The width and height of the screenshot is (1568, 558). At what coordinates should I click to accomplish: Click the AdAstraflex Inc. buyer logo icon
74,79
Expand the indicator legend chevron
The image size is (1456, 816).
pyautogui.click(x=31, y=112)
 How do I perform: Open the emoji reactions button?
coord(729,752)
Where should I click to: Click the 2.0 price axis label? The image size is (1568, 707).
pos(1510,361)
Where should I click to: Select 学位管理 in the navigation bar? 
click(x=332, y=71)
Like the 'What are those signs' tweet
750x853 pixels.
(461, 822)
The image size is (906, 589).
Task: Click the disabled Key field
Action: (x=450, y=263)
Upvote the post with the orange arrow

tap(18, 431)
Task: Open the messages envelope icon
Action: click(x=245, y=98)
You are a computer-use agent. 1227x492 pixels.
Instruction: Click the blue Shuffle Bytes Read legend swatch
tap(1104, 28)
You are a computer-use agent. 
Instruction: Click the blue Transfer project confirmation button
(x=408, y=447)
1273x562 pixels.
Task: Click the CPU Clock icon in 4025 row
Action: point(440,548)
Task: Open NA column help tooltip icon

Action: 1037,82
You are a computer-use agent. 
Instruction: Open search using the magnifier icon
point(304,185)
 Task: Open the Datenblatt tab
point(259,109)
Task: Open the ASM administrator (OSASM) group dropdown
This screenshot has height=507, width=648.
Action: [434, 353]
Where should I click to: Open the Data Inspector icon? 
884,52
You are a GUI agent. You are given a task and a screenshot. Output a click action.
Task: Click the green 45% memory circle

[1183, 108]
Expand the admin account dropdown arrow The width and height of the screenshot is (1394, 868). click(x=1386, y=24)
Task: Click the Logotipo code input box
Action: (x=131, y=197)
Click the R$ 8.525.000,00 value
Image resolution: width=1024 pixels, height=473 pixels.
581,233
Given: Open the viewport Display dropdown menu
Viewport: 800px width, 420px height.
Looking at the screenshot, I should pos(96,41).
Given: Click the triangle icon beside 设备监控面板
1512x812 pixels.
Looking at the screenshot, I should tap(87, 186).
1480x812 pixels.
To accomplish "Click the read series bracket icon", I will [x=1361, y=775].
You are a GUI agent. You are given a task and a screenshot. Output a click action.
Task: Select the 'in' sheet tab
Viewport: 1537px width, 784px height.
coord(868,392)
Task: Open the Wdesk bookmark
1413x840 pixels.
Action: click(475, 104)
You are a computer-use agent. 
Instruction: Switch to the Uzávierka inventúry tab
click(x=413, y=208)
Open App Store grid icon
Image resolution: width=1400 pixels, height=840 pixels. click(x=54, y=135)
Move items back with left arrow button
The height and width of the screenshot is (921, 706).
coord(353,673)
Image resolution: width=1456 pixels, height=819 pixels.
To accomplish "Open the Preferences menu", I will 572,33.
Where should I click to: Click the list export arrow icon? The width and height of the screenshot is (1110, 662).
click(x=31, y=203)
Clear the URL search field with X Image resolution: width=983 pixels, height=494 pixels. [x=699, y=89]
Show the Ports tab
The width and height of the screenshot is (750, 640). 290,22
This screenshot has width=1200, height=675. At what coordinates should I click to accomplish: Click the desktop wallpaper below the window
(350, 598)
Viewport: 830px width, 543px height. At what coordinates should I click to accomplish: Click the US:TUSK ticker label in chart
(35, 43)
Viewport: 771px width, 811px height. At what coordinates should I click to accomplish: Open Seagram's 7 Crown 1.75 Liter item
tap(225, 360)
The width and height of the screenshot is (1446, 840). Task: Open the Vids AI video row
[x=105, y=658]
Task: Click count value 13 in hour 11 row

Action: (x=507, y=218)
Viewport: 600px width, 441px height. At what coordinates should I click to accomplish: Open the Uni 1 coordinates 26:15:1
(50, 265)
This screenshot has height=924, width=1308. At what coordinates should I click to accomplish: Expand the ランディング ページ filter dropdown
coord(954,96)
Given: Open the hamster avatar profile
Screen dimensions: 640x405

▶ [EXERCISE GOAL] Pull out each line of the listing above that contains the word "Where", matching case exactly.

▶ [WORKED ANSWER]
Where should I click to: Click the 2.0 price axis label? The image size is (1568, 707).
Where should I click to: Select 学位管理 in the navigation bar? 
Where should I click to: Open the Data Inspector icon? 
Where should I click to: Click the list export arrow icon? The width and height of the screenshot is (1110, 662).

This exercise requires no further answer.